Quando Richard (Benjamin Biolay) descobre que a mulher, Maria (Chiara Mastroianni), tem um caso com um homem bem mais jovem do que ele, o diálogo diplomático é traído com o afastamento. É que Maria saiu de casa e atravessou a rua para ficar hospedada num hotel, um quarto com vista para a sua “vida passada”. A um passo de separar, todo o passado de ambos, por um fenómeno inexplicável, adquire literalmente uma vida própria, confrontando estes dois amantes perdidos no tédio dos 20 anos de matrimónio. É como se o "Conto de Natal" de Charles Dickens encontrasse refúgio nas prosas burguesas de um cinema que tenta desvendar aquilo que as personagens sentem de uma forma intelectualizada.

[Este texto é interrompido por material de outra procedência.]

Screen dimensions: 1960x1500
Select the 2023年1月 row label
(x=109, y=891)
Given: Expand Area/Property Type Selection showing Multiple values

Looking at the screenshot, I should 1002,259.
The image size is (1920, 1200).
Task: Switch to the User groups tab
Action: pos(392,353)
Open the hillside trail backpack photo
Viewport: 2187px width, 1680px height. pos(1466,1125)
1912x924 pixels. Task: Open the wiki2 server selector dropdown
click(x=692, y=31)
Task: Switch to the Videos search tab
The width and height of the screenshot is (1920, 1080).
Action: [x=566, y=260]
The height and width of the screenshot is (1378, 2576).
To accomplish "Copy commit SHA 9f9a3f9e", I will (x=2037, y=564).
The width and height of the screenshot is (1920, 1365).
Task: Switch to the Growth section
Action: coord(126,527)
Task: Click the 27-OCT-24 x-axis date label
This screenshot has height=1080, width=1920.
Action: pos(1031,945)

Por esses toques, “Chambre 212” constrói-se através de um dispositivo fantástico que contagia o enredo e a sua verosimilhança em prol de uma introspecção de relações e tempos precisos. No fim de contas, a distância é novamente protagonista de um desconcerto de corações. Os fantasmas dos amores longínquos (uma ponte feita pelo cada vez mais requisitado Vincent Lacoste), a vontade personificada com sósias de Charles Aznavour e a luxúria materializada nos adúlteros corpos da tentação trazem outra camada a esse dispositivo.

Como fez no seu (ainda imbatível) "Les Chansons d'amour" (2007), Christophe Honoré está de volta ao destino radical como inconvencional noção de felicidade e ao "happy end". Por aqui encontramos os remanescentes do calor artificial desse romantismo parisiense. Um teste para nos fazer acreditar no cinema enquanto ode dos nossos afetos e relações. Ou seja, romantismo à francesa.